Постмодерн в раю. О творчестве Ольги Седаковой - Седакова Ольга Александровна страница 4.

Шрифт
Фон

Ольга Седакова столь же радикальна, как и западный мир, когда в лице Теодора Адорно тот спрашивал, возможна ли поэзия после Аушвица. «Возможна ли поэзия после ГУЛАГа»? В знаменитой «Элегии, переходящей в реквием» в одной из подглавок она перечисляет виды лжи, к которой даже в мягкие 70-е годы прибегали те, кто «в общее болото с опрятным омерзением входил, из-под полы болтая анекдоты», дальше шли «те, кто допился, кто не очень пил» Залежи лжи, самооправданий, несобственной речи.
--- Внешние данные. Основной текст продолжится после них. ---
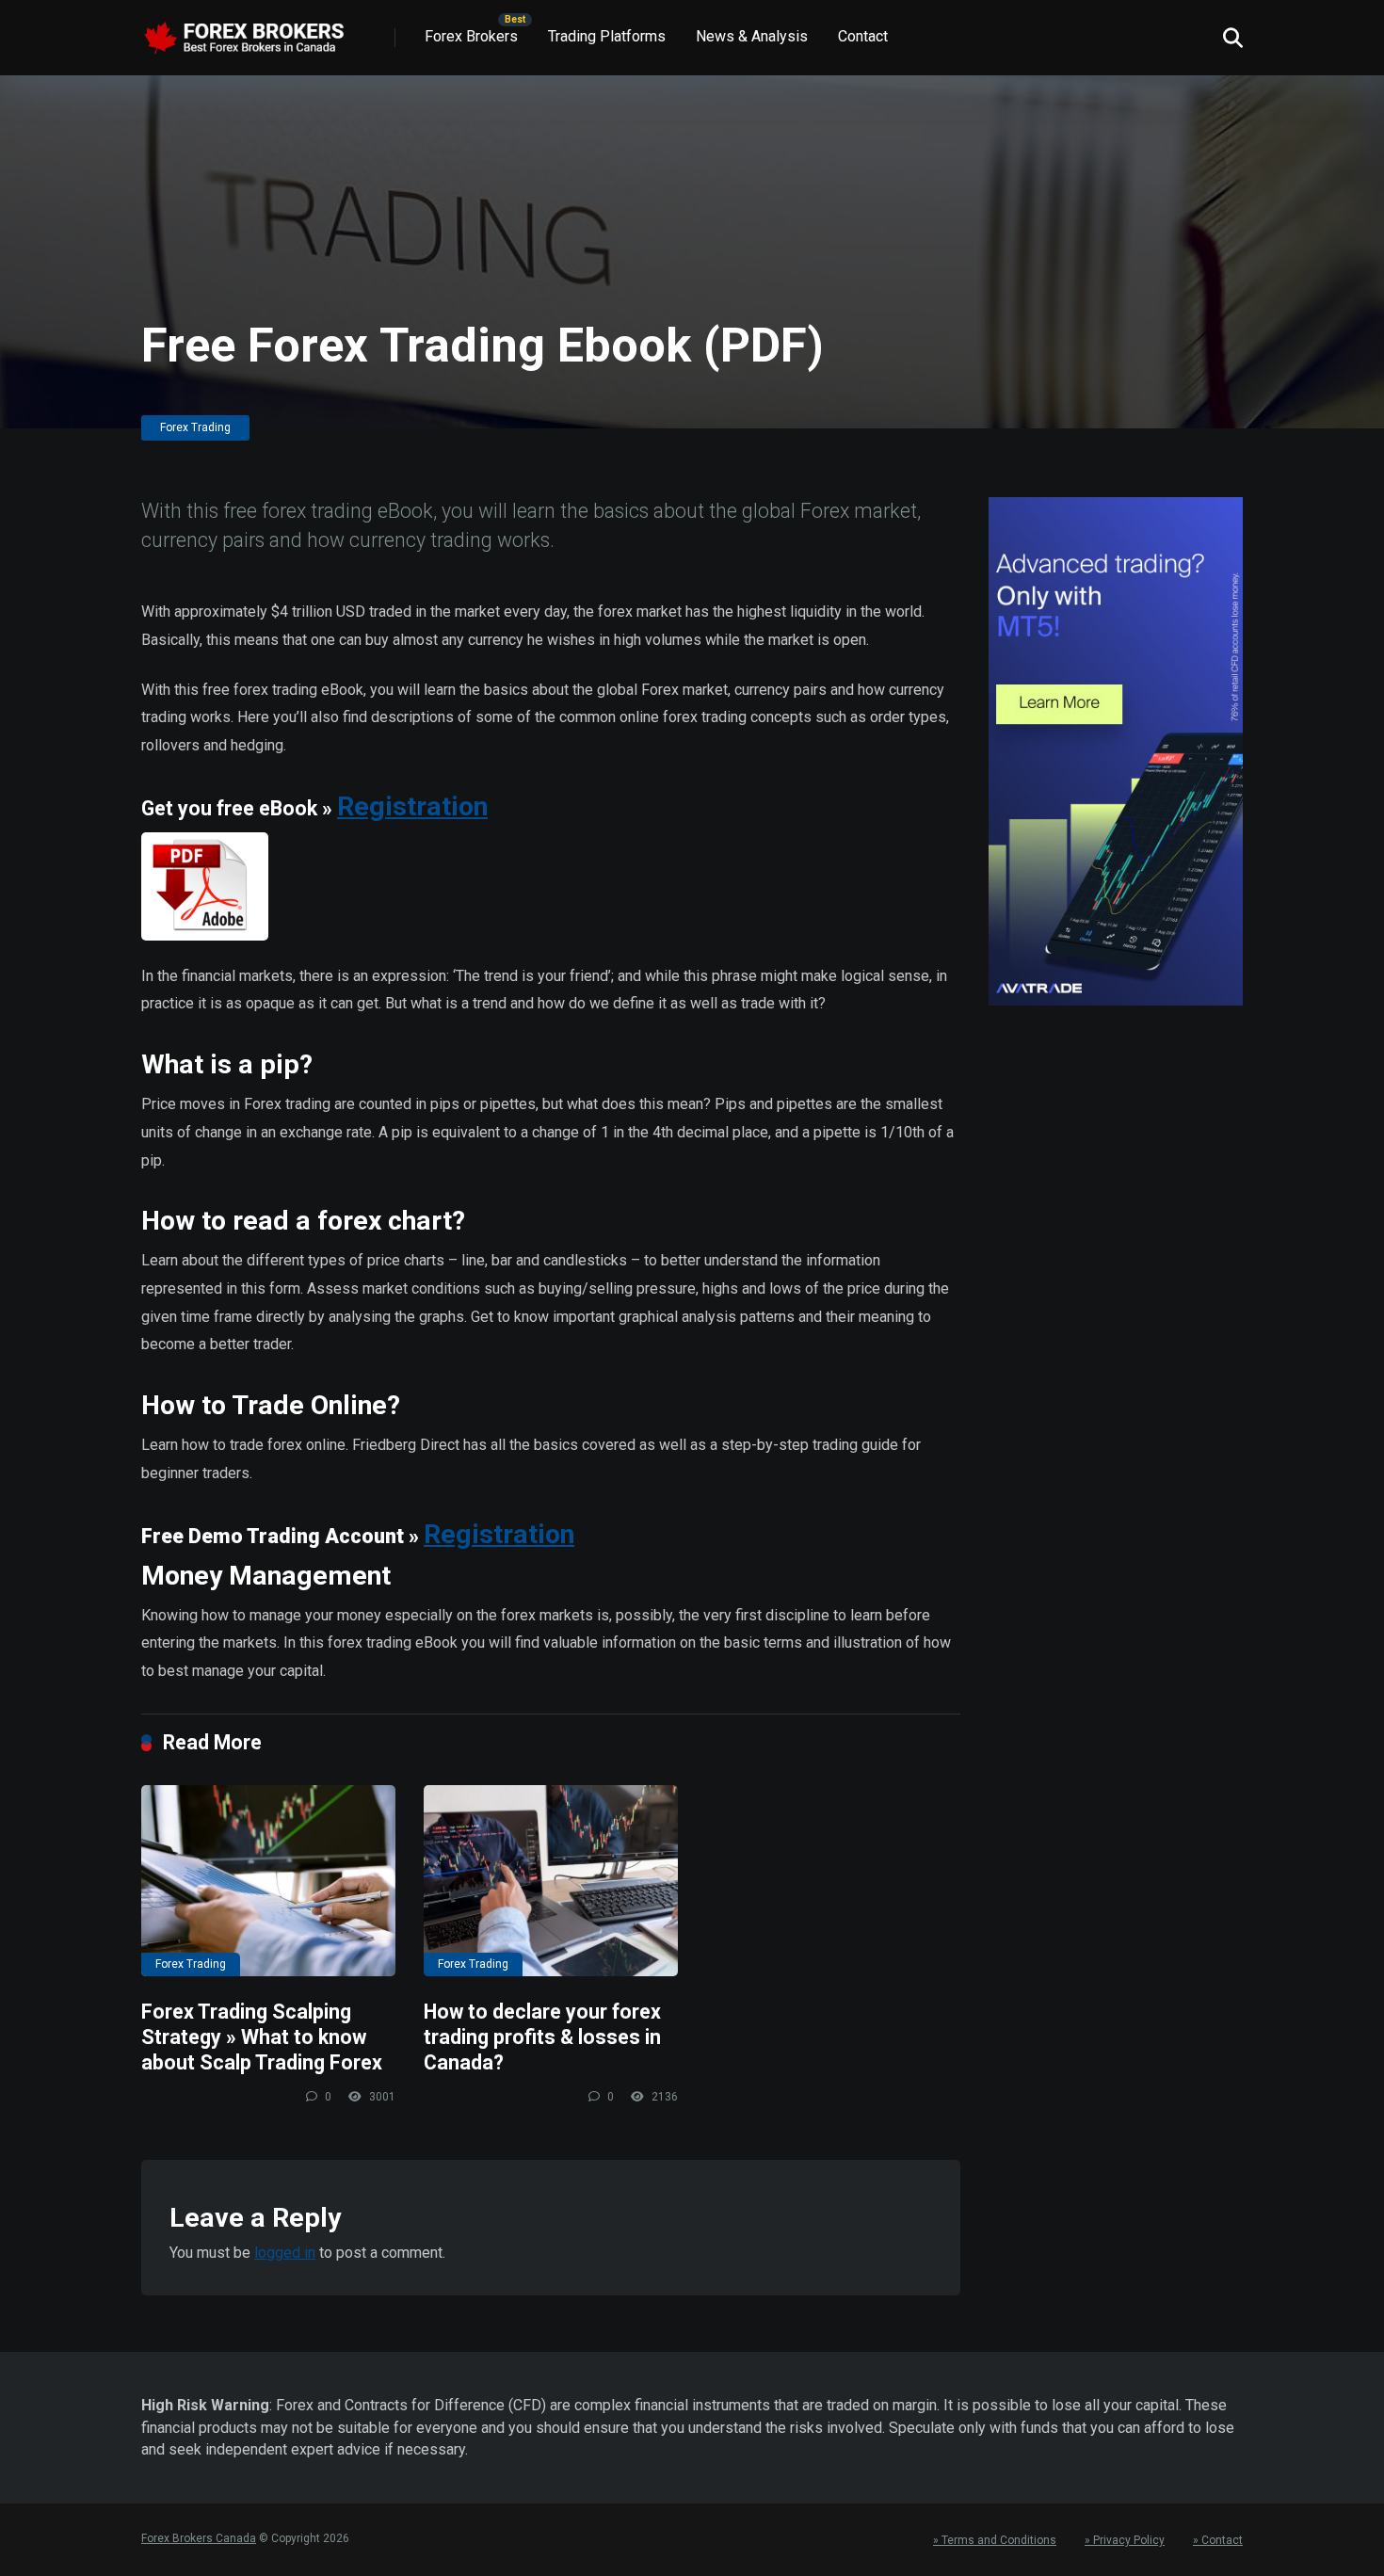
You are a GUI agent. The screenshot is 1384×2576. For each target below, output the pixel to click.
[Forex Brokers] (244, 30)
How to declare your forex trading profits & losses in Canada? (542, 2036)
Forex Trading (195, 427)
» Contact (1218, 2540)
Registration (412, 806)
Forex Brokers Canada (198, 2538)
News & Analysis (752, 36)
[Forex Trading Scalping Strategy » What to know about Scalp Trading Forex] (268, 1880)
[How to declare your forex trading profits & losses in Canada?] (551, 1880)
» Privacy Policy (1125, 2540)
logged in (284, 2253)
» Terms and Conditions (994, 2540)
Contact (863, 36)
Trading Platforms (607, 36)
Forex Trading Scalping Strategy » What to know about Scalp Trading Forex (261, 2036)
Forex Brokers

Уж кого-кого, а своих соотечественников Ольга Седакова знает с трезвостью не меньшей, чем прочитывается у Достоевского, а с учетом опыта прошлого века даже, пожалуй, с большей. Ответом на такую позицию может быть упрек не раз Седаковой предъявлявшийся в высокомерии: мол, а вы-то что не здесь родились? Упрекнуть, однако, означает в очередной раз не рассмотреть, что за этим стоит радикальный вопрос об истине как о главном условии нынешней поэзии и вопрос о России как о еще неуслышанном духовном задании. милость не отменяет правды, милость получает лишь тот, кто плачет, кто знает, что кругом не прав.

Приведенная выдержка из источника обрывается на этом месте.